• **Data excerpts**:

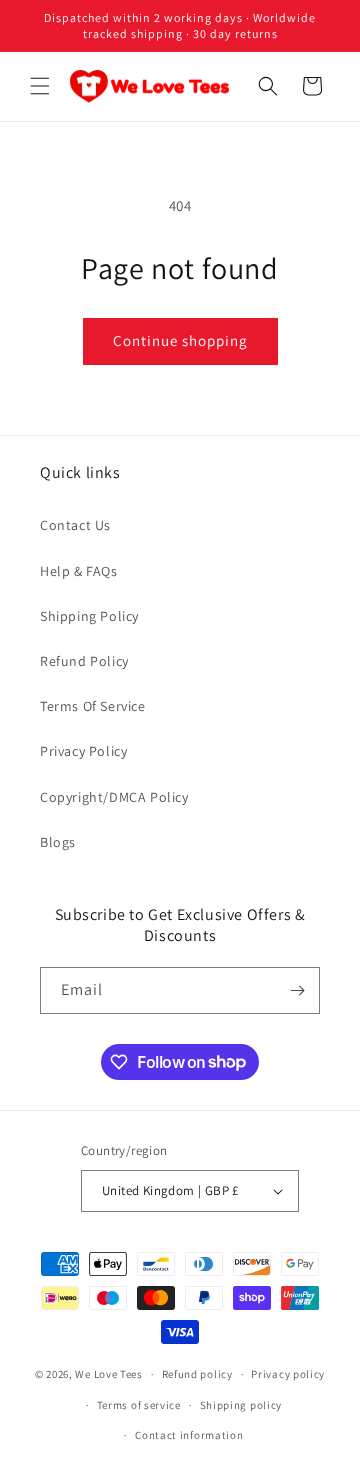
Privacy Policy (83, 751)
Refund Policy (84, 661)
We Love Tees (108, 1374)
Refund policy (197, 1374)
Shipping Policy (89, 616)
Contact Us (75, 525)
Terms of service (139, 1405)
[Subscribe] (297, 990)
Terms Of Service (93, 706)
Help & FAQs (79, 571)
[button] (40, 86)
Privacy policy (288, 1374)
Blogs (58, 842)
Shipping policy (241, 1405)
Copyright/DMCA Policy (114, 797)
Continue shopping (180, 340)
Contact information (189, 1435)
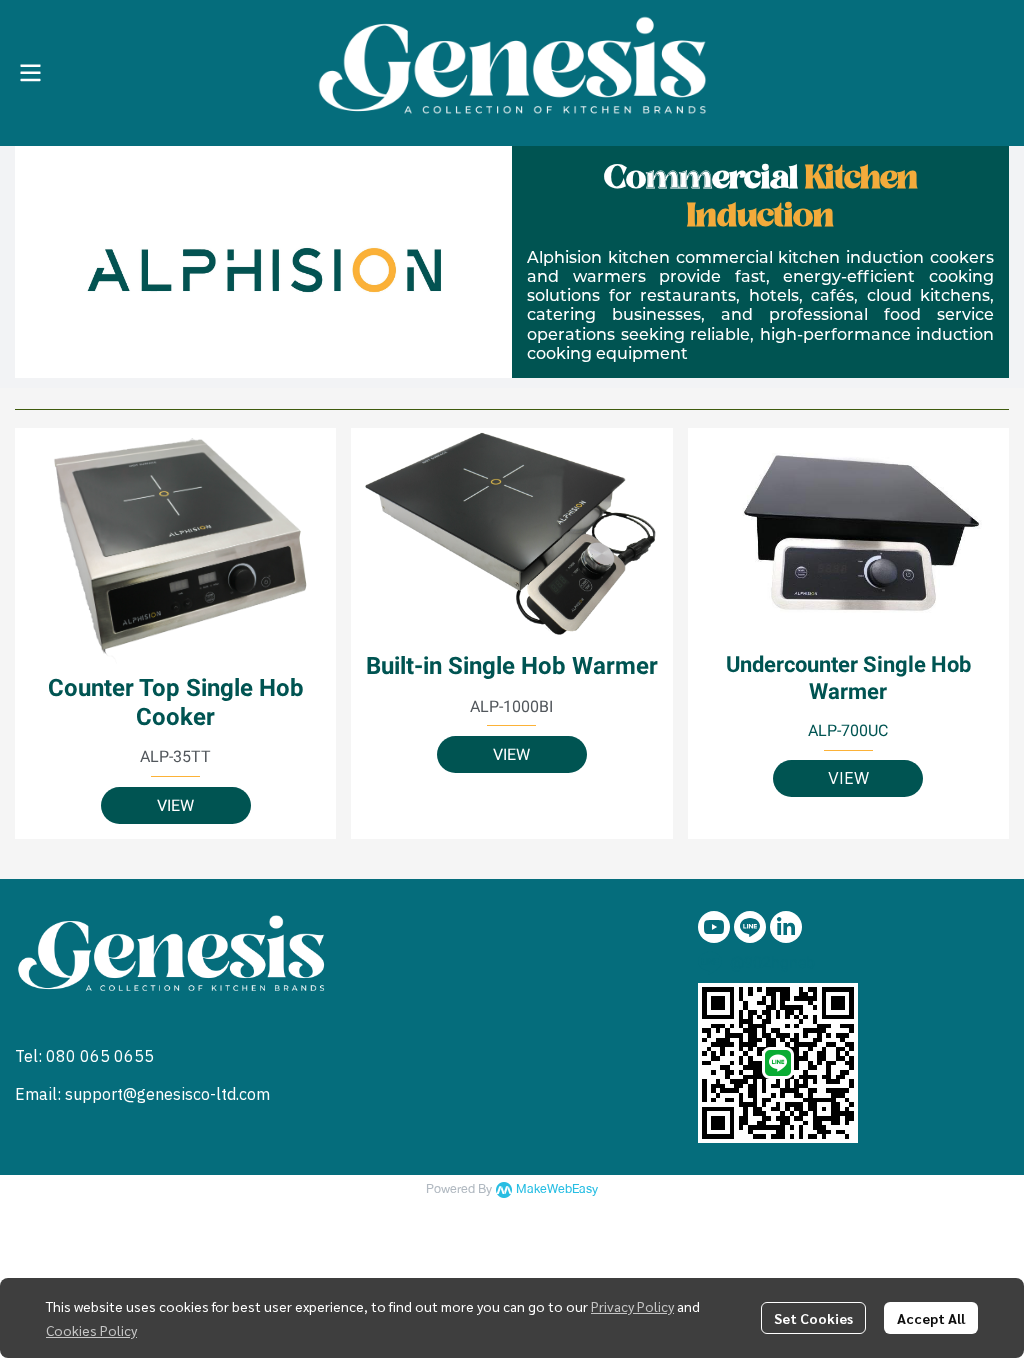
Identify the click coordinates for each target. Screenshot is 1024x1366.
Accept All (931, 1318)
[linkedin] (786, 927)
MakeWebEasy (557, 1189)
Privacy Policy (632, 1306)
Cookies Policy (91, 1330)
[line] (750, 927)
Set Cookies (813, 1318)
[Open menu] (30, 73)
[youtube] (714, 927)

• **The problem**:
Return the records exactly. Don't carry the pictures over.

• **Solution**:
Privacy Policy (83, 751)
Refund Policy (84, 661)
We Love Tees (108, 1374)
Refund policy (197, 1374)
Shipping Policy (89, 616)
Contact Us (75, 525)
Terms of service (139, 1405)
[Subscribe] (297, 990)
Terms Of Service (93, 706)
Help & FAQs (79, 571)
[button] (40, 86)
Privacy policy (288, 1374)
Blogs (58, 842)
Shipping policy (241, 1405)
Copyright/DMCA Policy (114, 797)
Continue shopping (180, 340)
Contact information (189, 1435)
Identify the click coordinates for each target. Screenshot is 1024x1366.
Accept All (931, 1318)
[linkedin] (786, 927)
MakeWebEasy (557, 1189)
Privacy Policy (632, 1306)
Cookies Policy (91, 1330)
[line] (750, 927)
Set Cookies (813, 1318)
[Open menu] (30, 73)
[youtube] (714, 927)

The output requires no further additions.